Extract to read:
Socially insured and multi-payer systems feature health insurance delivered by non-profit insurers. Those who are unemployed or cannot afford to pay for the insurance, receive governmental assistance so that universal coverage is achieved.

Certain multi-payer countries have a wide choice of insurance programmes, as is the case in Germany. When you choose a private, non-profit insurer – Germany has 240 of them – the government pays a portion of the costs based on your income.

Developed countries with one national insurer that is funded publicly – often described as single-payer – have a healthcare system that is delivered by either private (as is the case in Canada) or publicly-run institutions (as is the case in all of Scandinavia).

While these systems differ in their specific characteristics, the similarities are more important, according to Schaufan.

“Everyone has health insurance and there is no significant for-profit aspect in any part of the medical sector … nobody in these systems ‘makes a buck’ at the expense of the health of patients,” she says.

Learning from others

Taiwan, which spends three times less than the US on healthcare, developed its current healthcare system in the mid-1990s, when the majority of citizens were uninsured and policymakers collectively decided the health system needed to be radically overhauled. However, the Taiwanese looked to other countries to forge their own system.

Source information:
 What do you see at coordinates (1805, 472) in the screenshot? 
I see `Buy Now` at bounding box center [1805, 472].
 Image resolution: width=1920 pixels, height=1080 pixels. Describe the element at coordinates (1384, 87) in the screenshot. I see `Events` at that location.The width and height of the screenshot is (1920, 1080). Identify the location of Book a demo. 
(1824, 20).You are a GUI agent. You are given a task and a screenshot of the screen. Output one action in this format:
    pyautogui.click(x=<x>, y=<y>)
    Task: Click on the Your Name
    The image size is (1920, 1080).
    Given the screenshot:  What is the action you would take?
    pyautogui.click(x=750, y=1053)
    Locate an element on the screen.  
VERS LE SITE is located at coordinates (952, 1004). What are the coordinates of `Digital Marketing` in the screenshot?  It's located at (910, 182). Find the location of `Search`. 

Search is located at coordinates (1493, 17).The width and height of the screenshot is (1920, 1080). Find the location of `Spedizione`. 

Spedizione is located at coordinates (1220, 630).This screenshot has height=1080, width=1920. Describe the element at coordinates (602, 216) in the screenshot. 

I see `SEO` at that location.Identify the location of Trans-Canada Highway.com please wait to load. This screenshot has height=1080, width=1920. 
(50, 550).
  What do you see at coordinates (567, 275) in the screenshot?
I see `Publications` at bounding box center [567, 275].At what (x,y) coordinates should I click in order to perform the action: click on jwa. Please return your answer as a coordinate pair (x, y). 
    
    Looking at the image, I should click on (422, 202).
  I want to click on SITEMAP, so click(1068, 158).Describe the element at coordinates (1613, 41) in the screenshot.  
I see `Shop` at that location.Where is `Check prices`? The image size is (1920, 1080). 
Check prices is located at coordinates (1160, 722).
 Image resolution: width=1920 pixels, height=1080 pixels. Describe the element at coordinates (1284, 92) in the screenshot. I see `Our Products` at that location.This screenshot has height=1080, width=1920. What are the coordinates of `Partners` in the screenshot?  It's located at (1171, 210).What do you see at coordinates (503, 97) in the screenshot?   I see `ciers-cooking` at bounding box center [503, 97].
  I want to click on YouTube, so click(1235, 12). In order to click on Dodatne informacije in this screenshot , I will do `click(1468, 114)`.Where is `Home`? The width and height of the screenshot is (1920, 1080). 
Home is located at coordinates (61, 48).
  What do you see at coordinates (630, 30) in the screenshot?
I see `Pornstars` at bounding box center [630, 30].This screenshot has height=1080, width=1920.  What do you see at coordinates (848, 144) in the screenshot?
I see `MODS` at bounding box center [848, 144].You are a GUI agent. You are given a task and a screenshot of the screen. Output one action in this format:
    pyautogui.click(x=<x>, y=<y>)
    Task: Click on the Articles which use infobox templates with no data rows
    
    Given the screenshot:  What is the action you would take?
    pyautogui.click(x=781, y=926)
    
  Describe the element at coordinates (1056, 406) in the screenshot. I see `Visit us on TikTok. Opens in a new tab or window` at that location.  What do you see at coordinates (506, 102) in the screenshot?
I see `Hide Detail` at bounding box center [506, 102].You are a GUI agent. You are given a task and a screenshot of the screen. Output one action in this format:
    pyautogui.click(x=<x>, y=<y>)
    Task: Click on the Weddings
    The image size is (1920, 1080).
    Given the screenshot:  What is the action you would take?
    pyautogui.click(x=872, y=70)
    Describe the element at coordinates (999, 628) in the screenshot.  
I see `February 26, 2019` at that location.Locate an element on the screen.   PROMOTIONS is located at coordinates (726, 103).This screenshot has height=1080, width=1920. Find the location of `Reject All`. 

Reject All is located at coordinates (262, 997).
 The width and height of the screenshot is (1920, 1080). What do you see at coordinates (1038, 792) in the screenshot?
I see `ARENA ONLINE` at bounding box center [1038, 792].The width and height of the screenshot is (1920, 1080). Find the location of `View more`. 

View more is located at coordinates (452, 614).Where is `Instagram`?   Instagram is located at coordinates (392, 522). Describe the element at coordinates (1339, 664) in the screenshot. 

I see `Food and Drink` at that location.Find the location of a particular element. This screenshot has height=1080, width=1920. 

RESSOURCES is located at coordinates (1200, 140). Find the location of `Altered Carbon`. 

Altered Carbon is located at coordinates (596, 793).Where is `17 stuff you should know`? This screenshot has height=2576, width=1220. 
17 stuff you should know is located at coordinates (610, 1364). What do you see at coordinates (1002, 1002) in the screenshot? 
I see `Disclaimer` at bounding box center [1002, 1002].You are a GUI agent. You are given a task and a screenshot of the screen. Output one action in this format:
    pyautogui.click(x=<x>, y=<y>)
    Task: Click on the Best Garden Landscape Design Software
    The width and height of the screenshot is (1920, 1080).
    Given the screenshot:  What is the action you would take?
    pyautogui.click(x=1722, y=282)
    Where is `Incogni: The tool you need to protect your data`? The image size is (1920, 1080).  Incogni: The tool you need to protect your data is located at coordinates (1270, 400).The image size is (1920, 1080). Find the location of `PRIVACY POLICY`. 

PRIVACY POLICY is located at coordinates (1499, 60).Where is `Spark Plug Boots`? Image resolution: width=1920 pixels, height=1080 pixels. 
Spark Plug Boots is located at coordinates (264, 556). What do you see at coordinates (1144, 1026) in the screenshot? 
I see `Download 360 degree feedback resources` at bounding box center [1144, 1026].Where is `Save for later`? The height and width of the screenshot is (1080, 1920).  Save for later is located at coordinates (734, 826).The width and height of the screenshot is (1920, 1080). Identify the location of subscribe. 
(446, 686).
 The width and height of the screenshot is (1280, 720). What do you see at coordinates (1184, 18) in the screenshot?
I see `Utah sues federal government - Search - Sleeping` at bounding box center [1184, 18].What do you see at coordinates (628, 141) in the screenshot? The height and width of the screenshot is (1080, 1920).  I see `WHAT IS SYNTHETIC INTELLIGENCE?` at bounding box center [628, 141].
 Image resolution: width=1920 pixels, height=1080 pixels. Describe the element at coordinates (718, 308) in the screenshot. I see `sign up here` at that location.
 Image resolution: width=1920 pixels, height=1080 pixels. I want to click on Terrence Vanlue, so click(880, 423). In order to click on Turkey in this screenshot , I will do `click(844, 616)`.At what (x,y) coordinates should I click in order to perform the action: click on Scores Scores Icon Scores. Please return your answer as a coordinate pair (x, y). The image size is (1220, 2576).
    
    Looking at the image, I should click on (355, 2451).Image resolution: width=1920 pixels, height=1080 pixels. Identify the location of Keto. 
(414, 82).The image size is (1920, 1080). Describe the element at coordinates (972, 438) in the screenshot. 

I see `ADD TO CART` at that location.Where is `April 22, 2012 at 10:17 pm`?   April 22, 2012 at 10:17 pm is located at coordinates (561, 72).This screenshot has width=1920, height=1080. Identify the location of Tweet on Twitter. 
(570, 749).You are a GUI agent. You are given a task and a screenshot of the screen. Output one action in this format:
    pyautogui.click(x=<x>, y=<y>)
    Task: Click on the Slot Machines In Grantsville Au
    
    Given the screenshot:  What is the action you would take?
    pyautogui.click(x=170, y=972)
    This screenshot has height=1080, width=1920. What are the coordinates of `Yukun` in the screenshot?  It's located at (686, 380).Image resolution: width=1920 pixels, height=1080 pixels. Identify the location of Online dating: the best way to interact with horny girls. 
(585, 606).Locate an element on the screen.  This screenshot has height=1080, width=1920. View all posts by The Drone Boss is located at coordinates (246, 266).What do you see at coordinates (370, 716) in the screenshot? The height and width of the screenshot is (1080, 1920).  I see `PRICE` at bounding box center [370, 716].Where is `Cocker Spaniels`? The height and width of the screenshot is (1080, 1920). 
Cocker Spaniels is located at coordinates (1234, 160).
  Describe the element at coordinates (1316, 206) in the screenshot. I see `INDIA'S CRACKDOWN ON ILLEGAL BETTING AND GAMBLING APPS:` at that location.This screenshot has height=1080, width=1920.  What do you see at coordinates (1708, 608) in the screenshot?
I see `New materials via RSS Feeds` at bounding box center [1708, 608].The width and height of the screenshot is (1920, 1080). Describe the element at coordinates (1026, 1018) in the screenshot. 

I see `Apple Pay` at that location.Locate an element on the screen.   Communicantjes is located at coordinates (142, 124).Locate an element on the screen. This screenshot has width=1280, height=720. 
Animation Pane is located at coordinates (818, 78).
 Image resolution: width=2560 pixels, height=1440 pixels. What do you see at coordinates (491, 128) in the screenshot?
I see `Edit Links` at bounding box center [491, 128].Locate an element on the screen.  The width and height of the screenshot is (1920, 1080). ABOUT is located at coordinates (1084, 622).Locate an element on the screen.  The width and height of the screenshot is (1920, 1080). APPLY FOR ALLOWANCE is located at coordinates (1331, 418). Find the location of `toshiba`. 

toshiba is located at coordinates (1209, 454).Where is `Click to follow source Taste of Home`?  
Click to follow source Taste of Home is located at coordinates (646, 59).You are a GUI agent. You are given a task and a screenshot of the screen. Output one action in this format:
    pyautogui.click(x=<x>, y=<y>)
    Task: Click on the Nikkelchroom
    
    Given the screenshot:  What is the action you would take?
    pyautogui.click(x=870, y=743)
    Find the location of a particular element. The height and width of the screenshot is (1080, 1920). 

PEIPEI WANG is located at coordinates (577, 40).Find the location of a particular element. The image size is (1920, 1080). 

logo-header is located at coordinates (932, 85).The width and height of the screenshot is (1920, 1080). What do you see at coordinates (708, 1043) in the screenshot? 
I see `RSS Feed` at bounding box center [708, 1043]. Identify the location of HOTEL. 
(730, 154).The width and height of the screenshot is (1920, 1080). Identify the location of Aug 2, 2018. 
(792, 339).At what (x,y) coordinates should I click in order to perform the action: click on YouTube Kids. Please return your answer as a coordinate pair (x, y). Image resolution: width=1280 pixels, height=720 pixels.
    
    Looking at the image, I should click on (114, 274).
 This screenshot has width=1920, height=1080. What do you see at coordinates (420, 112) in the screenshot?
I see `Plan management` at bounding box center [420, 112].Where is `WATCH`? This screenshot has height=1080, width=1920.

Problem A: According to the passage on healthcare systems, how many private, non-profit insurers does Germany have?
Problem B: Repeat the passage on healthcare systems, starting with "Socially insured and" and going on through "according to Schaufan.".
Problem C: According to the passage on healthcare systems, why do people who are unemployed or cannot afford insurance receive governmental assistance in socially insured and multi-payer systems?

Response area A: Germany has 240 private, non-profit insurers.

Response area B:
Socially insured and multi-payer systems feature health insurance delivered by non-profit insurers. Those who are unemployed or cannot afford to pay for the insurance, receive governmental assistance so that universal coverage is achieved.

Certain multi-payer countries have a wide choice of insurance programmes, as is the case in Germany. When you choose a private, non-profit insurer – Germany has 240 of them – the government pays a portion of the costs based on your income.

Developed countries with one national insurer that is funded publicly – often described as single-payer – have a healthcare system that is delivered by either private (as is the case in Canada) or publicly-run institutions (as is the case in all of Scandinavia).

While these systems differ in their specific characteristics, the similarities are more important, according to Schaufan.

Response area C: In these systems, non-profit insurers deliver health insurance. People who are unemployed or cannot afford to pay for it receive governmental assistance so that universal coverage is achieved.